War in U.S cities

Dwain Northey (Gen X)

They keep insisting—very earnestly, with straight faces and carefully folded flags behind them—that they are absolutely not at war with America’s cities. Not at war at all. No, no. This is just a light domestic situation. A mild disagreement. A friendly disagreement that, for reasons no one can quite explain, requires “personnel in theater,” “operational zones,” and a “drawdown timetable.”

You know. Normal neighborhood stuff.

Apparently, when you’re not at war with your own country, the first thing you do is stop calling cities “cities” and start calling them “theater.” Chicago isn’t a place where people live, work, and pay taxes—it’s a “theater of operations.” Portland isn’t a city council problem—it’s an “active zone.” New York isn’t a municipality—it’s a “complex environment.” Funny how language works. Once you rename something, you can pretend it’s not what it obviously is.

And they are very clear about one thing: this is not an occupation. Occupations are bad. This is just a “temporary presence.” A presence with armored vehicles, federal forces, chain-of-command briefings, and press releases that sound like they were written in the Pentagon during the early stages of a foreign intervention. But relax—this isn’t war. War has uniforms everyone recognizes. War has enemies that don’t vote. War happens somewhere else.

This is different. This is just “maintaining stability.”

Of course, the cities receiving all this stability tend to share one suspicious characteristic: they’re blue. Very blue. Deep, terrifying shades of democratic blue. Somehow the red cities manage to survive without troops “embedded on the ground,” but the moment a city elects leadership the administration doesn’t like, suddenly it becomes a “hotspot” requiring “force posture adjustments.” Coincidence, surely. Pure coincidence, like rain always falling exactly where the roof is missing.

Listen carefully to the briefings and it’s impossible not to notice how much they sound like updates from an overseas conflict. “We have assets deployed.” “We’re evaluating threat levels.” “We’re drawing down operations once objectives are met.” Objectives like what, exactly? Civic harmony? Better vibes? Or maybe just reminding everyone who has the bigger toys?

And now, as if to really complete the foreign-war aesthetic, they’ve moved on to arresting journalists—for journalism. Not espionage. Not sabotage. Not incitement. Journalism. Standing there with a camera. Asking questions. Documenting what’s happening in these so-called “theaters.” Apparently, once an American city becomes a combat zone in the imagination of the administration, the First Amendment becomes optional—something to be “temporarily suspended for operational reasons.”

Because in a real war, journalists are inconvenient. They show the footage you’re not supposed to see. They record the names, the faces, the badges. They provide evidence. So naturally, the solution isn’t to stop behaving like an occupying force—it’s to treat reporters like enemy assets. Detain them. Handcuff them. Intimidate them. Then insist, with a perfectly calm tone, that the press is still free. Extremely free. Just not free to document this.

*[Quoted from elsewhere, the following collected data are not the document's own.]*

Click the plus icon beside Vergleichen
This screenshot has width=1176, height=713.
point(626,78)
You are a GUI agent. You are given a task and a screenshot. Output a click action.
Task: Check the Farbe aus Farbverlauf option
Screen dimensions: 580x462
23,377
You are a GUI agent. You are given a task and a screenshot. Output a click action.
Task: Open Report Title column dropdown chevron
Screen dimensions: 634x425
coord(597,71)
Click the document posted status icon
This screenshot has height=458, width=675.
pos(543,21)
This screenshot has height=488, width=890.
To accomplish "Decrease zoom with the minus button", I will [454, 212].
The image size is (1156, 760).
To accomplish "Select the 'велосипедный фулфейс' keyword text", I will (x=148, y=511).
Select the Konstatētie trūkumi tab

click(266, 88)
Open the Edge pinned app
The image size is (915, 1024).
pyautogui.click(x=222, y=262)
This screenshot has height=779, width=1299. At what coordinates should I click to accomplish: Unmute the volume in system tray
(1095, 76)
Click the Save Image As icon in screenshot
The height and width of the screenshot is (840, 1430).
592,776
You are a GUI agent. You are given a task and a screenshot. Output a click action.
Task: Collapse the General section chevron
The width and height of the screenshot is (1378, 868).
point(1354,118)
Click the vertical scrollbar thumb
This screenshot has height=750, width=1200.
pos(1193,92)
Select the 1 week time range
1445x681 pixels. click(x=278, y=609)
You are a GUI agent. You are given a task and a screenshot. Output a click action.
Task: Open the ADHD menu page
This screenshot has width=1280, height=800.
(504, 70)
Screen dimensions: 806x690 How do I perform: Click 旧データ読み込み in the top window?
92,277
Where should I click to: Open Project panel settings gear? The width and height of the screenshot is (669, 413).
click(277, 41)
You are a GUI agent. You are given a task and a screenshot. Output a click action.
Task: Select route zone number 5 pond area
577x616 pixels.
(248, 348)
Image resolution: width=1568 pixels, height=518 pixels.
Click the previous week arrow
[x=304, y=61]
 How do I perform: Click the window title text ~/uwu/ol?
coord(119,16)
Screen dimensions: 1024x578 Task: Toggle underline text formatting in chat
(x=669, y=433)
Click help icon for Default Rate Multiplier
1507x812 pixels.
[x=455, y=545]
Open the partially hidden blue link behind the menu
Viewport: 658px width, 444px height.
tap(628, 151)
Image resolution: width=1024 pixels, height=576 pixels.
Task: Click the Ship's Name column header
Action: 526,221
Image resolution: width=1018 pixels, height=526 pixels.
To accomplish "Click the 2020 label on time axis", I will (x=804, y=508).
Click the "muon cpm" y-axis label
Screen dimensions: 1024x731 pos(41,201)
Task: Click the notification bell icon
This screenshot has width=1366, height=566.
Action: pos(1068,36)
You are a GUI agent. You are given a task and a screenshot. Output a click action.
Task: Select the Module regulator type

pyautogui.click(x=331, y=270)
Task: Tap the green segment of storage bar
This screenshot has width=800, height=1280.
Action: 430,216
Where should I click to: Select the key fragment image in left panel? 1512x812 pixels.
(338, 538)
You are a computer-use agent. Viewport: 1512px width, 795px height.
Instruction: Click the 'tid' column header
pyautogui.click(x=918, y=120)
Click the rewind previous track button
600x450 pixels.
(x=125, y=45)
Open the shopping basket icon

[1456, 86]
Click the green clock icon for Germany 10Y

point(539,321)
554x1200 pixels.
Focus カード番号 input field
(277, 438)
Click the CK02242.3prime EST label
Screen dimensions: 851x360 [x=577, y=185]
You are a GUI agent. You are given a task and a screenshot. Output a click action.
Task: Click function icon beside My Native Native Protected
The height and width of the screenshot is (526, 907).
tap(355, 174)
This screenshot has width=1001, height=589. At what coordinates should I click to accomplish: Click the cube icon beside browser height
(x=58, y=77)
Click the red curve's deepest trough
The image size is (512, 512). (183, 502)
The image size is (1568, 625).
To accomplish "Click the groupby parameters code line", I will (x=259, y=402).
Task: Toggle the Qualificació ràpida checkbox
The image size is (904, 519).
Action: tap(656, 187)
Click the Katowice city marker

And, of course, we’re told not to worry. This isn’t oppression. It’s “crowd control.” It’s “scene security.” It’s “officer safety.” Funny how the language keeps doing the same job: sanding down reality until it fits into a press briefing. Arresting journalists sounds bad. “Neutralizing interference” sounds professional.

The strangest part isn’t even the militarized language—it’s the insistence that we’re imagining it. That we should ignore the jargon, ignore the posture, ignore the tactics, ignore the zip ties on reporters, and trust that this is all perfectly normal democratic governance. Because nothing says “healthy republic” like treating your own cities the way previous administrations treated Fallujah—and treating your own journalists like hostile embeds.

So no, they aren’t at war with America’s cities. They just talk like it. Act like it. Deploy like it. And silence the people documenting it.

But don’t worry. Once the “drawdown” is complete, I’m sure the cities will go back to being cities again—right after they’re done being theaters.